Tipp: Fahr da am WE, dann ist die Alp Malga Campei offen, Polenta oder was ähnliches gibt es da immer am Mittag


----------



## Carsten (11. August 2007)

Zum 650 gelangst Du auf dem 622. Anfangs schöner Trail später etwas technisch bis max S2. 

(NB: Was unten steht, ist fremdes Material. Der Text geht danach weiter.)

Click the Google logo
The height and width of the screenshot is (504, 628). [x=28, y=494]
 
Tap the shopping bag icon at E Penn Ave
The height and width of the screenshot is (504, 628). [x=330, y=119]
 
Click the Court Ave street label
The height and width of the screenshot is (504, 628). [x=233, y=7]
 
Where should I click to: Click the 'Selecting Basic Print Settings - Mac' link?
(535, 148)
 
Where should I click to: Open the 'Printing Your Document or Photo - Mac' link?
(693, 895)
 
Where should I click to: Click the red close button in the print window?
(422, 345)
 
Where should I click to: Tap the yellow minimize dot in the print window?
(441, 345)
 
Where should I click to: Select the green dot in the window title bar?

Ab Mga Campo 650, Ruinen auf WW1





Danach Flowspaß pur, schnller Weg in Hohlrinne im Wald. DSehrt schön. Ziemlich schnell und einfach. 
Wir sind damals auf 650 runter bis auf einen Schotterweg auf 900m (Festa), dann rüber gequert zum 601er
Den 624 kenn ich leider noch nicht.
lohnt auf jeden Fall!


----------



## Elmar Neßler (13. August 2007)

622 und 650 sind sehr lohnend, nicht allzu schwer. im anschluss kann man z.b. den dosso dei roveri trail nach navene nehmen oder wenn's gen torbole gehen soll eine kombination aus 632 und 601 (etwas technischer).

bilder:

http://home.arcor.de/elmarnessler/pages/gardasee/gardasee_2005_2_frame.html

tag 5

http://home.arcor.de/elmarnessler/pages/gardasee/gardasee_2005_1_frame.html

tag 3


----------



## karstenr (16. August 2007)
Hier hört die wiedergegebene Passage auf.